Stored items from a collection:
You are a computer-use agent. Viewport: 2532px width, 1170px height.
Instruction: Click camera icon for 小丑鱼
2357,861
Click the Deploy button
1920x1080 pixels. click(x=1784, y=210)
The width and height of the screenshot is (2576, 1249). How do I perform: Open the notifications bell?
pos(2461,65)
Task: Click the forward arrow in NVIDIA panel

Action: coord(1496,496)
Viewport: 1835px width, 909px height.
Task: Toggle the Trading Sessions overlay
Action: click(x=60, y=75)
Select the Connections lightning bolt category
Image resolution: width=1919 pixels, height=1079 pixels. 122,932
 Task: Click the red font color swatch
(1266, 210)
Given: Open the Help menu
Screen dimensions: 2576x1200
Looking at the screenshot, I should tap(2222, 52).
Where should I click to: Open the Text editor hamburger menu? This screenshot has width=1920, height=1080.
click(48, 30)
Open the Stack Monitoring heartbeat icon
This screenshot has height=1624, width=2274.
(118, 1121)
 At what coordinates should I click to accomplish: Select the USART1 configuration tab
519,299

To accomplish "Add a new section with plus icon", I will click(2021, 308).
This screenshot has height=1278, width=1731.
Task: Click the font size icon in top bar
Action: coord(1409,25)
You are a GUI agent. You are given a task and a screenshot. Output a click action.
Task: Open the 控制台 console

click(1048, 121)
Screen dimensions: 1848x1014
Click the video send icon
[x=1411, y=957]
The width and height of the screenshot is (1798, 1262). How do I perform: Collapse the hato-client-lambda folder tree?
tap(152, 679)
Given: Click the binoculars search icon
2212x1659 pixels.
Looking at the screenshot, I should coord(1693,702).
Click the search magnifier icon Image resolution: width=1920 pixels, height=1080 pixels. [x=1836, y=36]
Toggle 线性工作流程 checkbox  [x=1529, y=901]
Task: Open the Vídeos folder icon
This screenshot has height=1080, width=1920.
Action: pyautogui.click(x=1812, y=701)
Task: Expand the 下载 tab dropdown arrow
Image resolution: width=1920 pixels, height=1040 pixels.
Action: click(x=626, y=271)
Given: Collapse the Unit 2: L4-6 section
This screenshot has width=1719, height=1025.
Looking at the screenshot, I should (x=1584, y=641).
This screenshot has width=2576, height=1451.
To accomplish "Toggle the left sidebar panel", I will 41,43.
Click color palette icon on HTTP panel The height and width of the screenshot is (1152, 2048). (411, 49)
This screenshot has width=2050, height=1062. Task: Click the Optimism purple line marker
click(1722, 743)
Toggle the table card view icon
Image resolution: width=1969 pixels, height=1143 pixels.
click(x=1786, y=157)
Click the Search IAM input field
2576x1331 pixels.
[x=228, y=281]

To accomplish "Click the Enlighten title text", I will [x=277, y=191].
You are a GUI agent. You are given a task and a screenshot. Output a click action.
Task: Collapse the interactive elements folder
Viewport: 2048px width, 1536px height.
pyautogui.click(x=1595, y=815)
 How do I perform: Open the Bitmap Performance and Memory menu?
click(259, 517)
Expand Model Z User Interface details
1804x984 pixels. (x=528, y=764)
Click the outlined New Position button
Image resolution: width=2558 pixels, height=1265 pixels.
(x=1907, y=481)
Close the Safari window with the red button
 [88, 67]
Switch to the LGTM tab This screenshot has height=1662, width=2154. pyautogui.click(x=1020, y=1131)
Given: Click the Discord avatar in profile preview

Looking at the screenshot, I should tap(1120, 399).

Task description:
Could the data above be set down exactly, in full?

Answer section:
You are a computer-use agent. Viewport: 2532px width, 1170px height.
Instruction: Click camera icon for 小丑鱼
2357,861
Click the Deploy button
1920x1080 pixels. click(x=1784, y=210)
The width and height of the screenshot is (2576, 1249). How do I perform: Open the notifications bell?
pos(2461,65)
Task: Click the forward arrow in NVIDIA panel

Action: coord(1496,496)
Viewport: 1835px width, 909px height.
Task: Toggle the Trading Sessions overlay
Action: click(x=60, y=75)
Select the Connections lightning bolt category
Image resolution: width=1919 pixels, height=1079 pixels. 122,932
 Task: Click the red font color swatch
(1266, 210)
Given: Open the Help menu
Screen dimensions: 2576x1200
Looking at the screenshot, I should tap(2222, 52).
Where should I click to: Open the Text editor hamburger menu? This screenshot has width=1920, height=1080.
click(48, 30)
Open the Stack Monitoring heartbeat icon
This screenshot has height=1624, width=2274.
(118, 1121)
 At what coordinates should I click to accomplish: Select the USART1 configuration tab
519,299

To accomplish "Add a new section with plus icon", I will click(2021, 308).
This screenshot has height=1278, width=1731.
Task: Click the font size icon in top bar
Action: coord(1409,25)
You are a GUI agent. You are given a task and a screenshot. Output a click action.
Task: Open the 控制台 console

click(1048, 121)
Screen dimensions: 1848x1014
Click the video send icon
[x=1411, y=957]
The width and height of the screenshot is (1798, 1262). How do I perform: Collapse the hato-client-lambda folder tree?
tap(152, 679)
Given: Click the binoculars search icon
2212x1659 pixels.
Looking at the screenshot, I should coord(1693,702).
Click the search magnifier icon Image resolution: width=1920 pixels, height=1080 pixels. [x=1836, y=36]
Toggle 线性工作流程 checkbox  [x=1529, y=901]
Task: Open the Vídeos folder icon
This screenshot has height=1080, width=1920.
Action: pyautogui.click(x=1812, y=701)
Task: Expand the 下载 tab dropdown arrow
Image resolution: width=1920 pixels, height=1040 pixels.
Action: click(x=626, y=271)
Given: Collapse the Unit 2: L4-6 section
This screenshot has width=1719, height=1025.
Looking at the screenshot, I should (x=1584, y=641).
This screenshot has width=2576, height=1451.
To accomplish "Toggle the left sidebar panel", I will 41,43.
Click color palette icon on HTTP panel The height and width of the screenshot is (1152, 2048). (411, 49)
This screenshot has width=2050, height=1062. Task: Click the Optimism purple line marker
click(1722, 743)
Toggle the table card view icon
Image resolution: width=1969 pixels, height=1143 pixels.
click(x=1786, y=157)
Click the Search IAM input field
2576x1331 pixels.
[x=228, y=281]

To accomplish "Click the Enlighten title text", I will [x=277, y=191].
You are a GUI agent. You are given a task and a screenshot. Output a click action.
Task: Collapse the interactive elements folder
Viewport: 2048px width, 1536px height.
pyautogui.click(x=1595, y=815)
 How do I perform: Open the Bitmap Performance and Memory menu?
click(259, 517)
Expand Model Z User Interface details
1804x984 pixels. (x=528, y=764)
Click the outlined New Position button
Image resolution: width=2558 pixels, height=1265 pixels.
(x=1907, y=481)
Close the Safari window with the red button
 [88, 67]
Switch to the LGTM tab This screenshot has height=1662, width=2154. pyautogui.click(x=1020, y=1131)
Given: Click the Discord avatar in profile preview

Looking at the screenshot, I should tap(1120, 399).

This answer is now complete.